**Task description**
A full, exact copy of the records below is the required answer.

Source records
▼▼▼

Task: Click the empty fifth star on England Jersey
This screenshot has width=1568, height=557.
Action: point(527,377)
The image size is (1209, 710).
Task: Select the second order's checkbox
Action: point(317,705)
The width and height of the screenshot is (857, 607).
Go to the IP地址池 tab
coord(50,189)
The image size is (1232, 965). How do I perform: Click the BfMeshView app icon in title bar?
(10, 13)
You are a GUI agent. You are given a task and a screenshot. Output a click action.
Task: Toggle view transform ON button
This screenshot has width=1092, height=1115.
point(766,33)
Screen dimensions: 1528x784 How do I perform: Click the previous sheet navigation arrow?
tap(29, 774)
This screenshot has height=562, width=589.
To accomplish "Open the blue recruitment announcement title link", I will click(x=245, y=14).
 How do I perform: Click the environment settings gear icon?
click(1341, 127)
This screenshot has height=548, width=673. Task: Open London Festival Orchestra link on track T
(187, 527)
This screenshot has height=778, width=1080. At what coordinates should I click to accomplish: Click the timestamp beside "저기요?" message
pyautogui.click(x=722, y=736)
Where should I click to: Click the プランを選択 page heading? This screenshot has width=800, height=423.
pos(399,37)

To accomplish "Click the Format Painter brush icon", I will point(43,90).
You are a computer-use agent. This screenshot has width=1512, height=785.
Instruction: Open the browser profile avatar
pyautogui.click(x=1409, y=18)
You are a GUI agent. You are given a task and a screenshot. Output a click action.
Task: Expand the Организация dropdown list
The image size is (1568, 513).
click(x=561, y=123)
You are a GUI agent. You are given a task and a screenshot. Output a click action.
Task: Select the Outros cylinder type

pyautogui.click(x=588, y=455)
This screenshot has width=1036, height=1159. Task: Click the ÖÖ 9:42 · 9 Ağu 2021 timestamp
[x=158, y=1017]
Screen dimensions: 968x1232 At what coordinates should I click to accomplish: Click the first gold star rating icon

▲▲▲

**Expected output**
Task: Click the empty fifth star on England Jersey
This screenshot has width=1568, height=557.
Action: point(527,377)
The image size is (1209, 710).
Task: Select the second order's checkbox
Action: point(317,705)
The width and height of the screenshot is (857, 607).
Go to the IP地址池 tab
coord(50,189)
The image size is (1232, 965). How do I perform: Click the BfMeshView app icon in title bar?
(10, 13)
You are a GUI agent. You are given a task and a screenshot. Output a click action.
Task: Toggle view transform ON button
This screenshot has width=1092, height=1115.
point(766,33)
Screen dimensions: 1528x784 How do I perform: Click the previous sheet navigation arrow?
tap(29, 774)
This screenshot has height=562, width=589.
To accomplish "Open the blue recruitment announcement title link", I will click(x=245, y=14).
 How do I perform: Click the environment settings gear icon?
click(1341, 127)
This screenshot has height=548, width=673. Task: Open London Festival Orchestra link on track T
(187, 527)
This screenshot has height=778, width=1080. At what coordinates should I click to accomplish: Click the timestamp beside "저기요?" message
pyautogui.click(x=722, y=736)
Where should I click to: Click the プランを選択 page heading? This screenshot has width=800, height=423.
pos(399,37)

To accomplish "Click the Format Painter brush icon", I will point(43,90).
You are a computer-use agent. This screenshot has width=1512, height=785.
Instruction: Open the browser profile avatar
pyautogui.click(x=1409, y=18)
You are a GUI agent. You are given a task and a screenshot. Output a click action.
Task: Expand the Организация dropdown list
The image size is (1568, 513).
click(x=561, y=123)
You are a GUI agent. You are given a task and a screenshot. Output a click action.
Task: Select the Outros cylinder type

pyautogui.click(x=588, y=455)
This screenshot has width=1036, height=1159. Task: Click the ÖÖ 9:42 · 9 Ağu 2021 timestamp
[x=158, y=1017]
Screen dimensions: 968x1232 At what coordinates should I click to accomplish: Click the first gold star rating icon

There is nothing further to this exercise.